Monitoring dendritic cells in clinical practice using a new whole blood single-platform TruCOUNT assay

Abstract

Dendritic cells (DC) from distinct DC subsets are essential contributors to normal human immune responses. Despite this, reliable assays that enable DC to be counted precisely have been slow to evolve. We have now developed a new single-platform flow cytometric assay based on TruCOUNT™ beads and the whole blood “Lyse/No-Wash” protocol that allows precise counting of the CD14 − blood DC subsets: CD11c +CD16 − DC, CD11c +CD16 + DC, CD123 hi DC, CD1c + DC and BDCA-3 + DC. This assay requires 50 μl of whole blood; does not rely on a hematology blood analyser for the absolute DC counts; allows DC counting in EDTA samples 24 h after collection; and is suitable for cord blood and peripheral blood. The data is highly reproducible with intra-assay and inter-assay coefficients of variation less than 3% and 11%, respectively.

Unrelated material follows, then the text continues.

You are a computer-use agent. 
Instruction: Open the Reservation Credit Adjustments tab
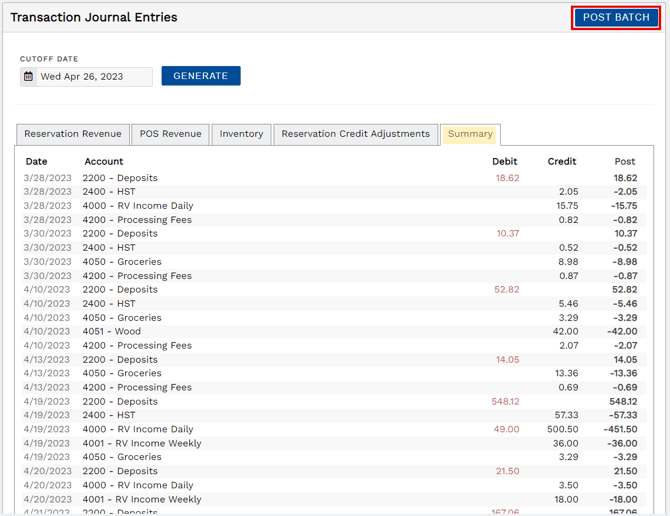coord(356,134)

This assay does not produce the DC-T lymphocyte conjugates that result in DC counting abnormalities in conventional gradient–density separation procedures. Using the TruCOUNT assay, we established that absolute blood DC counts reduce with age in healthy individuals. In preliminary studies, we found a significantly lower absolute blood CD11c +CD16 + DC count in stage III/IV versus stage I/II breast carcinoma patients and a lower absolute blood CD123 hi DC count in multiple myeloma patients, compared to age-matched controls. These data indicate that scientific progress in DC counting technology will lead to the global standardization of DC counting and allow clinically meaningful data to be obtained.